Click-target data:
"""
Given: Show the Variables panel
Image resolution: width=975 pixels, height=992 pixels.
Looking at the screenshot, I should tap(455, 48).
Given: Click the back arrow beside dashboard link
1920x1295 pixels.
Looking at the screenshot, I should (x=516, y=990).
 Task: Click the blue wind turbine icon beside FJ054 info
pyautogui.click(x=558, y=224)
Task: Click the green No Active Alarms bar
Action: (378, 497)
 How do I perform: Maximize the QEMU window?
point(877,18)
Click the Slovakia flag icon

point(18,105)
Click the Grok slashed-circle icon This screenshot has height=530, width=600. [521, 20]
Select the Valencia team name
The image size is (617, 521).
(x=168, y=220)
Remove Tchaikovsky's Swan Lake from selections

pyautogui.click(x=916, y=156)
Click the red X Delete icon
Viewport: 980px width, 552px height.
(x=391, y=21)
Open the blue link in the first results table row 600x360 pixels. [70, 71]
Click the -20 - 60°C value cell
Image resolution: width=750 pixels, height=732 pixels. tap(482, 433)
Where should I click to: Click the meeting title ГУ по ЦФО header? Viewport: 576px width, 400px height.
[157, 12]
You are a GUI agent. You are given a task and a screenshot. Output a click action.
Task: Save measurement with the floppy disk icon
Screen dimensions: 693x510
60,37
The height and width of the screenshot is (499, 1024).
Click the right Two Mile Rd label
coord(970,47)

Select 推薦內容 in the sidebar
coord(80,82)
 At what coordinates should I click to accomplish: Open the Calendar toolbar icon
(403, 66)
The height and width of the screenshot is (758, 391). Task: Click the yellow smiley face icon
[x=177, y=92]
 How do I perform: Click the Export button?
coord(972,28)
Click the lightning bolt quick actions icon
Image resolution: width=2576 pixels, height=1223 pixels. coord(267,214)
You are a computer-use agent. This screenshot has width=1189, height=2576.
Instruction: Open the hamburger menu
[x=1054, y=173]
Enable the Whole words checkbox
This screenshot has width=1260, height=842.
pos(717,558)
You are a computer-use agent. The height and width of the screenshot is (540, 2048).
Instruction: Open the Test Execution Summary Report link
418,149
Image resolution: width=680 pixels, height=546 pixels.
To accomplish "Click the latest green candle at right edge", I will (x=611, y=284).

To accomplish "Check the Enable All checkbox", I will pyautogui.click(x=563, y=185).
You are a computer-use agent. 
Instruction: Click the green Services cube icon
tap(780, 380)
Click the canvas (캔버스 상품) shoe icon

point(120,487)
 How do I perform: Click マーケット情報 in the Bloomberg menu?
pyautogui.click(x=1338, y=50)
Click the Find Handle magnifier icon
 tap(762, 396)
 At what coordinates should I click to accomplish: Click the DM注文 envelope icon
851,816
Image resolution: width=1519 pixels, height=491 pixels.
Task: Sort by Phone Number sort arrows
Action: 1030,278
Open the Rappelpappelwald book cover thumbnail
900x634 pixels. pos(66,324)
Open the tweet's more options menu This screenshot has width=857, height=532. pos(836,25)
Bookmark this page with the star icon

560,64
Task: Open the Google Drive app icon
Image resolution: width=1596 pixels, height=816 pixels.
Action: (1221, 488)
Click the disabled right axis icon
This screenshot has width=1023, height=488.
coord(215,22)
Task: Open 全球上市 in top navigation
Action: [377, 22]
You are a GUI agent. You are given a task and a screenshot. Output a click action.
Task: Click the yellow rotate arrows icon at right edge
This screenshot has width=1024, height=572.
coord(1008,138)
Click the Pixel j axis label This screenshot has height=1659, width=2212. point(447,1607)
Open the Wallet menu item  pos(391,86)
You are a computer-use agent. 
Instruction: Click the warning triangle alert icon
"""
Rewrite the data above with "computer-use agent" changed to "screen assistant" throughout, keeping every other line the same.

- **RESULT**
Given: Show the Variables panel
Image resolution: width=975 pixels, height=992 pixels.
Looking at the screenshot, I should tap(455, 48).
Given: Click the back arrow beside dashboard link
1920x1295 pixels.
Looking at the screenshot, I should (x=516, y=990).
 Task: Click the blue wind turbine icon beside FJ054 info
pyautogui.click(x=558, y=224)
Task: Click the green No Active Alarms bar
Action: (378, 497)
 How do I perform: Maximize the QEMU window?
point(877,18)
Click the Slovakia flag icon

point(18,105)
Click the Grok slashed-circle icon This screenshot has height=530, width=600. [521, 20]
Select the Valencia team name
The image size is (617, 521).
(x=168, y=220)
Remove Tchaikovsky's Swan Lake from selections

pyautogui.click(x=916, y=156)
Click the red X Delete icon
Viewport: 980px width, 552px height.
(x=391, y=21)
Open the blue link in the first results table row 600x360 pixels. [70, 71]
Click the -20 - 60°C value cell
Image resolution: width=750 pixels, height=732 pixels. tap(482, 433)
Where should I click to: Click the meeting title ГУ по ЦФО header? Viewport: 576px width, 400px height.
[157, 12]
You are a GUI agent. You are given a task and a screenshot. Output a click action.
Task: Save measurement with the floppy disk icon
Screen dimensions: 693x510
60,37
The height and width of the screenshot is (499, 1024).
Click the right Two Mile Rd label
coord(970,47)

Select 推薦內容 in the sidebar
coord(80,82)
 At what coordinates should I click to accomplish: Open the Calendar toolbar icon
(403, 66)
The height and width of the screenshot is (758, 391). Task: Click the yellow smiley face icon
[x=177, y=92]
 How do I perform: Click the Export button?
coord(972,28)
Click the lightning bolt quick actions icon
Image resolution: width=2576 pixels, height=1223 pixels. coord(267,214)
You are a screen assistant. This screenshot has width=1189, height=2576.
Instruction: Open the hamburger menu
[x=1054, y=173]
Enable the Whole words checkbox
This screenshot has width=1260, height=842.
pos(717,558)
You are a screen assistant. The height and width of the screenshot is (540, 2048).
Instruction: Open the Test Execution Summary Report link
418,149
Image resolution: width=680 pixels, height=546 pixels.
To accomplish "Click the latest green candle at right edge", I will (x=611, y=284).

To accomplish "Check the Enable All checkbox", I will pyautogui.click(x=563, y=185).
You are a screen assistant. 
Instruction: Click the green Services cube icon
tap(780, 380)
Click the canvas (캔버스 상품) shoe icon

point(120,487)
 How do I perform: Click マーケット情報 in the Bloomberg menu?
pyautogui.click(x=1338, y=50)
Click the Find Handle magnifier icon
 tap(762, 396)
 At what coordinates should I click to accomplish: Click the DM注文 envelope icon
851,816
Image resolution: width=1519 pixels, height=491 pixels.
Task: Sort by Phone Number sort arrows
Action: 1030,278
Open the Rappelpappelwald book cover thumbnail
900x634 pixels. pos(66,324)
Open the tweet's more options menu This screenshot has width=857, height=532. pos(836,25)
Bookmark this page with the star icon

560,64
Task: Open the Google Drive app icon
Image resolution: width=1596 pixels, height=816 pixels.
Action: (1221, 488)
Click the disabled right axis icon
This screenshot has width=1023, height=488.
coord(215,22)
Task: Open 全球上市 in top navigation
Action: [377, 22]
You are a GUI agent. You are given a task and a screenshot. Output a click action.
Task: Click the yellow rotate arrows icon at right edge
This screenshot has width=1024, height=572.
coord(1008,138)
Click the Pixel j axis label This screenshot has height=1659, width=2212. point(447,1607)
Open the Wallet menu item  pos(391,86)
You are a screen assistant. 
Instruction: Click the warning triangle alert icon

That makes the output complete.